Entries for locating words and elements

================================

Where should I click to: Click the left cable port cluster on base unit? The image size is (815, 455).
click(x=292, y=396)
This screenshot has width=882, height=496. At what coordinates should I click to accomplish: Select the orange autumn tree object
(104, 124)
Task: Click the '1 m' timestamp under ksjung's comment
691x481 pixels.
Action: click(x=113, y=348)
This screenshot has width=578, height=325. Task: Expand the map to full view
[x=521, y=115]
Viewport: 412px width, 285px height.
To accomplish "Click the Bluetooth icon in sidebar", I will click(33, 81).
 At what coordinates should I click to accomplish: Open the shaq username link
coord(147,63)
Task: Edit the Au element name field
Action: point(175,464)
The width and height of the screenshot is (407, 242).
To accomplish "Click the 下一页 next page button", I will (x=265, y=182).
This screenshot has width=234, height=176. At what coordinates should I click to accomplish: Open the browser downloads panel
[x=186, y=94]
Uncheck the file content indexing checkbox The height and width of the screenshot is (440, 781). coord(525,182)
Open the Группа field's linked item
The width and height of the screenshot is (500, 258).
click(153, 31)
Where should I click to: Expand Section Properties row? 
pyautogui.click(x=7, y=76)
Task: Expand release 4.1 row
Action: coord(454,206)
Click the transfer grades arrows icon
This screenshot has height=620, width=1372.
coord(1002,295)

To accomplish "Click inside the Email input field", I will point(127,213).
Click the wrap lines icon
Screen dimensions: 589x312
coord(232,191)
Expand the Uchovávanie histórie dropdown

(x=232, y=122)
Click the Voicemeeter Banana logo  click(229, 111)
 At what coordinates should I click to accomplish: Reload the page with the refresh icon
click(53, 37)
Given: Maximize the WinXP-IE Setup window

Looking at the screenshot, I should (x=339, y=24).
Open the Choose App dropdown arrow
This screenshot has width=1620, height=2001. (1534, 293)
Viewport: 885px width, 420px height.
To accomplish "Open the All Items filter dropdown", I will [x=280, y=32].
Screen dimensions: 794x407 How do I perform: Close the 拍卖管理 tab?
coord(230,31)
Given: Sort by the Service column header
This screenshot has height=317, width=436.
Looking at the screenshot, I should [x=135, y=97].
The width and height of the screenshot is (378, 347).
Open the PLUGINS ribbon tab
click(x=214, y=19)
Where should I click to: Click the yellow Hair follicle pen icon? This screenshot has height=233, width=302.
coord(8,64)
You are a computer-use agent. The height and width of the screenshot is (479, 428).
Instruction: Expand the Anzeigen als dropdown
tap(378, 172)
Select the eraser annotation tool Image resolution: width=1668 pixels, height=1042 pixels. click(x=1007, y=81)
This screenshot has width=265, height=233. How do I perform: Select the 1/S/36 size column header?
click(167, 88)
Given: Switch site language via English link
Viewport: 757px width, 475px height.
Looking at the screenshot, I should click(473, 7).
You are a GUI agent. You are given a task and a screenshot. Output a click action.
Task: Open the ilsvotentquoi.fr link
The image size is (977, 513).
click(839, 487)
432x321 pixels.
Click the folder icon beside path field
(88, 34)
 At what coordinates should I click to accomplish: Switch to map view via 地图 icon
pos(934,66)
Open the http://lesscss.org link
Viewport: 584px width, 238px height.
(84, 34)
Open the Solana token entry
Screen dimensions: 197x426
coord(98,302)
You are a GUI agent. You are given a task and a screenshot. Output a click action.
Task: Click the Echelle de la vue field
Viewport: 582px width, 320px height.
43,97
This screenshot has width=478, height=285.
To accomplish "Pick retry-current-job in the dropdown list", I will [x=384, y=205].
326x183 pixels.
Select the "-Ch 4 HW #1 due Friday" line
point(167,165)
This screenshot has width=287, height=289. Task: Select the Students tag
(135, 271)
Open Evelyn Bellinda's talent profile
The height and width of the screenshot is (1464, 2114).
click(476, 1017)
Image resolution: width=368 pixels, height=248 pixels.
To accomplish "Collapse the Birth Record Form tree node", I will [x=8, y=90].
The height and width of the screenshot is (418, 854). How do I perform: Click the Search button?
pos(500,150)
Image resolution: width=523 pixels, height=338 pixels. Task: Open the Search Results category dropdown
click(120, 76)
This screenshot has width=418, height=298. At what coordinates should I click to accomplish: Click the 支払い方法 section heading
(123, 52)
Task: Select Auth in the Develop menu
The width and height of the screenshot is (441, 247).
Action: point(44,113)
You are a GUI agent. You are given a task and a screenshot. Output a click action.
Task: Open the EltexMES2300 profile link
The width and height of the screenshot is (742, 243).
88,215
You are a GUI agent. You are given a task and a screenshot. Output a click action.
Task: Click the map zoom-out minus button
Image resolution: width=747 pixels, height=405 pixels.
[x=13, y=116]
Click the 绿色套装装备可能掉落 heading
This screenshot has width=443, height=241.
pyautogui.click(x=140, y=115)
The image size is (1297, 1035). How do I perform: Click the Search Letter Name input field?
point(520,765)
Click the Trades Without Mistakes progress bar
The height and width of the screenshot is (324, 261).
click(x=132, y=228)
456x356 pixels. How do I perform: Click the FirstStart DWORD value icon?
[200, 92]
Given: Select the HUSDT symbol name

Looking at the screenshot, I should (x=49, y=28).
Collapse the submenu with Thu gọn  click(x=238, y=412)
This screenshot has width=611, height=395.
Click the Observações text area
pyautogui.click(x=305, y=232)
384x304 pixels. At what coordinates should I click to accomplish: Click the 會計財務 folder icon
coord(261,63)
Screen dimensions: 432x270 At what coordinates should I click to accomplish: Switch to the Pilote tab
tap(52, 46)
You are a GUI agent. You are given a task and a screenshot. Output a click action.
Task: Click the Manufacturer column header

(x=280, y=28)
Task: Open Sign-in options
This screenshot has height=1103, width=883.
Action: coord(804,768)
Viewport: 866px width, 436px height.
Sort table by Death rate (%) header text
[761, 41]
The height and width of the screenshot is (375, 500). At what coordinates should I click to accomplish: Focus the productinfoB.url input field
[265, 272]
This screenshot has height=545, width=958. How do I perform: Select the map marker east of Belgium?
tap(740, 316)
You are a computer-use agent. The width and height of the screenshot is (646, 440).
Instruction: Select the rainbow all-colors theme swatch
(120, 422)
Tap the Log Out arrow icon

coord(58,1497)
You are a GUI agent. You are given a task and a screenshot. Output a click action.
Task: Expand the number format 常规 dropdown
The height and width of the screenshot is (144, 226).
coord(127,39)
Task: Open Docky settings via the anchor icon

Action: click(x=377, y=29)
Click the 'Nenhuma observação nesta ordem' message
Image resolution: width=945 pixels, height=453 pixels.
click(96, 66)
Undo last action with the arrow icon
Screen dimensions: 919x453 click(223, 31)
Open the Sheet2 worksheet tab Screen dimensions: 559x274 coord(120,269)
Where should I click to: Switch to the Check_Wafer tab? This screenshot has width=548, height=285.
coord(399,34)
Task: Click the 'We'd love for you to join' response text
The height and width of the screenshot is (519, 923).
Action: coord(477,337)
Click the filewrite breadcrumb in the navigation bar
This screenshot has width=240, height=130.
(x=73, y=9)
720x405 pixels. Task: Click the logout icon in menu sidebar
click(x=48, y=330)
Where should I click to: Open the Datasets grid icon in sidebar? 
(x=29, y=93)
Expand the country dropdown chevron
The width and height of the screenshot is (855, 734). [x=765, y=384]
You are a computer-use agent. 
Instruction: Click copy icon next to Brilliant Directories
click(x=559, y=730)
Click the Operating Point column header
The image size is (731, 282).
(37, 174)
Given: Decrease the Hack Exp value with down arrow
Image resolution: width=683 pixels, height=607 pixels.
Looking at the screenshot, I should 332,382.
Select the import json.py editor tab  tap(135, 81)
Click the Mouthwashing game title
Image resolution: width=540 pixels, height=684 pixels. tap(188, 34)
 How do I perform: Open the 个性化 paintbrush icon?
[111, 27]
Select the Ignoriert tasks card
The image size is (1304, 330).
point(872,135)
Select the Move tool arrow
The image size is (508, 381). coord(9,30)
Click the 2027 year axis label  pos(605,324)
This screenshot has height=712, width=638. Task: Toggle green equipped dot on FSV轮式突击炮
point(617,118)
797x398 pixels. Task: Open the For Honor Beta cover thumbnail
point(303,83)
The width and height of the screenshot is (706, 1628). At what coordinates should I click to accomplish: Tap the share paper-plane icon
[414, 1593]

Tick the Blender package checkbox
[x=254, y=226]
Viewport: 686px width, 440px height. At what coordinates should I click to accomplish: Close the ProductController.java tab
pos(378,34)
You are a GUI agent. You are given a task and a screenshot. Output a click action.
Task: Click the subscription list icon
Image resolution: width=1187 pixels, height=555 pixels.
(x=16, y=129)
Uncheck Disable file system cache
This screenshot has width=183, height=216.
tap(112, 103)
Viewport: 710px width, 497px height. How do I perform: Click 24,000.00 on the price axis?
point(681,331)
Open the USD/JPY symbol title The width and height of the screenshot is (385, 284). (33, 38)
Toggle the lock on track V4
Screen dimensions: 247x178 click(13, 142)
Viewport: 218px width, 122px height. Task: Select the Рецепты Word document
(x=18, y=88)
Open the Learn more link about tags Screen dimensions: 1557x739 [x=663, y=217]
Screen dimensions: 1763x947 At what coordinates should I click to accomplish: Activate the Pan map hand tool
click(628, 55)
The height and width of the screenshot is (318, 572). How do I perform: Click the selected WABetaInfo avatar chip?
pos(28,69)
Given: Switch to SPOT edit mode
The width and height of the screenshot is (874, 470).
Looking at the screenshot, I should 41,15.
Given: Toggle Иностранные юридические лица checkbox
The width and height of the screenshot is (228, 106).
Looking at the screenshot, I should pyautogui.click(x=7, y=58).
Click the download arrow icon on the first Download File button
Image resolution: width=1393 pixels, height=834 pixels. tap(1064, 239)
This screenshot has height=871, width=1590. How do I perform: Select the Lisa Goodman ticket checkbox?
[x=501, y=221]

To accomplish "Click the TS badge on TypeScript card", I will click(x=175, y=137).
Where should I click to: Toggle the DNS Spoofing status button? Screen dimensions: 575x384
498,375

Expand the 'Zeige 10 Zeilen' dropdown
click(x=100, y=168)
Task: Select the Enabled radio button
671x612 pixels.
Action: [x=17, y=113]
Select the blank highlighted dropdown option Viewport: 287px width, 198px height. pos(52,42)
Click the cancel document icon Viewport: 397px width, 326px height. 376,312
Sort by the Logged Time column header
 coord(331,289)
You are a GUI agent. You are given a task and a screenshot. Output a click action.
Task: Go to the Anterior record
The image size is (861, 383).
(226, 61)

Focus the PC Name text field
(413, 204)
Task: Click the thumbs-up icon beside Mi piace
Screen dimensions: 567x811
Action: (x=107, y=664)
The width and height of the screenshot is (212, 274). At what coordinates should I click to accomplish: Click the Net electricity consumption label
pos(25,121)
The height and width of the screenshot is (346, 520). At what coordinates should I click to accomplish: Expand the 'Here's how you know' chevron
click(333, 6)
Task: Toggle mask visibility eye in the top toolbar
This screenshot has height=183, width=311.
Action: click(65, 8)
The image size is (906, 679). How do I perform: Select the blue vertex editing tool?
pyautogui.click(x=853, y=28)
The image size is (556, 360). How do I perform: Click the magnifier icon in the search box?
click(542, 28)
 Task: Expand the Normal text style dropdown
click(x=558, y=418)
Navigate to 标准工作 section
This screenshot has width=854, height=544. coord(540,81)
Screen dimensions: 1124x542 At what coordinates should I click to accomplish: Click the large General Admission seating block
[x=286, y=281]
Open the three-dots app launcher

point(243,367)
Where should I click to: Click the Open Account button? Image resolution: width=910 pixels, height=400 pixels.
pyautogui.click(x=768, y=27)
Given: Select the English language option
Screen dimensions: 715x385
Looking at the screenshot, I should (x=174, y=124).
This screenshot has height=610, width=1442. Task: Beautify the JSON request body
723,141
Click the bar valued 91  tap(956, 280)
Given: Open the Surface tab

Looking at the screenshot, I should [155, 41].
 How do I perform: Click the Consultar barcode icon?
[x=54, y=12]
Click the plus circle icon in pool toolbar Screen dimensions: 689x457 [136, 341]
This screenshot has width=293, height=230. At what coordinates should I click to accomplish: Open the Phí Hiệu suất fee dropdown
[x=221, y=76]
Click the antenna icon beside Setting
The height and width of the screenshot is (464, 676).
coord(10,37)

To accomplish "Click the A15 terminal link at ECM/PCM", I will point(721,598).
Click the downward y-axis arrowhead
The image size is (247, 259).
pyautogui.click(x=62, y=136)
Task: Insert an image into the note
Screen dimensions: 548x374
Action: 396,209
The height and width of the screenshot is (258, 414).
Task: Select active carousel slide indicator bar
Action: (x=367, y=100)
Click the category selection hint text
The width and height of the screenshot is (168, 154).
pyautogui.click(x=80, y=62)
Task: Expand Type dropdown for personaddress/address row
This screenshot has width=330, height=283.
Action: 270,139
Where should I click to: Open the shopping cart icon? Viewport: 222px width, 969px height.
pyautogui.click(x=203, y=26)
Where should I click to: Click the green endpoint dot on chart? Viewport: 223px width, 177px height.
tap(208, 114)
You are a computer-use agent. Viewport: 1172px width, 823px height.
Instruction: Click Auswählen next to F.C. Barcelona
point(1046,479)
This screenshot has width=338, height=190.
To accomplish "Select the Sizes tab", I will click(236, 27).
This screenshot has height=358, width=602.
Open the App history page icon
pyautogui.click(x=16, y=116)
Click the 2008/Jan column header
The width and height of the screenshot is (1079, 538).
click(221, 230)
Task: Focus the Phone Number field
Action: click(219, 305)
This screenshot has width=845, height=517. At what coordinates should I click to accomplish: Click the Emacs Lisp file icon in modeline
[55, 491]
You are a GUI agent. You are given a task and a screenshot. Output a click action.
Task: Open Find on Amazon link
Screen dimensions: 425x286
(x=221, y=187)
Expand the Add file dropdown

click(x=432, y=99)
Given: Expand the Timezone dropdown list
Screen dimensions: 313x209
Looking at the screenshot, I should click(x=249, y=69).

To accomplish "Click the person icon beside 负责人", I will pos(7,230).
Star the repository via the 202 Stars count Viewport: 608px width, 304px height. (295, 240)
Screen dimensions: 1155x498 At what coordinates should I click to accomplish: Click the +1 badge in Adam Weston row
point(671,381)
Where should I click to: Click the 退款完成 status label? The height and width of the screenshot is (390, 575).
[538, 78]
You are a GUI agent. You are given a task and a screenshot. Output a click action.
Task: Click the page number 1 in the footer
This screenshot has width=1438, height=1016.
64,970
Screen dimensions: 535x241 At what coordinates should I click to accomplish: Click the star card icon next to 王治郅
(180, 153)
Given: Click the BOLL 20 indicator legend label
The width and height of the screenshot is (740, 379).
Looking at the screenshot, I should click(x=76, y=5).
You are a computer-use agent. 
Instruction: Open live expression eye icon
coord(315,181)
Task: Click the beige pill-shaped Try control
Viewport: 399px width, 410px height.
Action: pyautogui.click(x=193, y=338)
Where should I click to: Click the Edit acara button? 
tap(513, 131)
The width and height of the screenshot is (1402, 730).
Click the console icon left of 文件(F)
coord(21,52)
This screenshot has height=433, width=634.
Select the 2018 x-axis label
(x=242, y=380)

================================

**To be done:**
Reproduce without changes the items starting with the line containing "Open the Sheet2" and going on through the line containing "(x=29, y=93)".

**Reply to the task:**
Open the Sheet2 worksheet tab Screen dimensions: 559x274 coord(120,269)
Where should I click to: Switch to the Check_Wafer tab? This screenshot has width=548, height=285.
coord(399,34)
Task: Click the 'We'd love for you to join' response text
The height and width of the screenshot is (519, 923).
Action: coord(477,337)
Click the filewrite breadcrumb in the navigation bar
This screenshot has width=240, height=130.
(x=73, y=9)
720x405 pixels. Task: Click the logout icon in menu sidebar
click(x=48, y=330)
Where should I click to: Open the Datasets grid icon in sidebar? 
(x=29, y=93)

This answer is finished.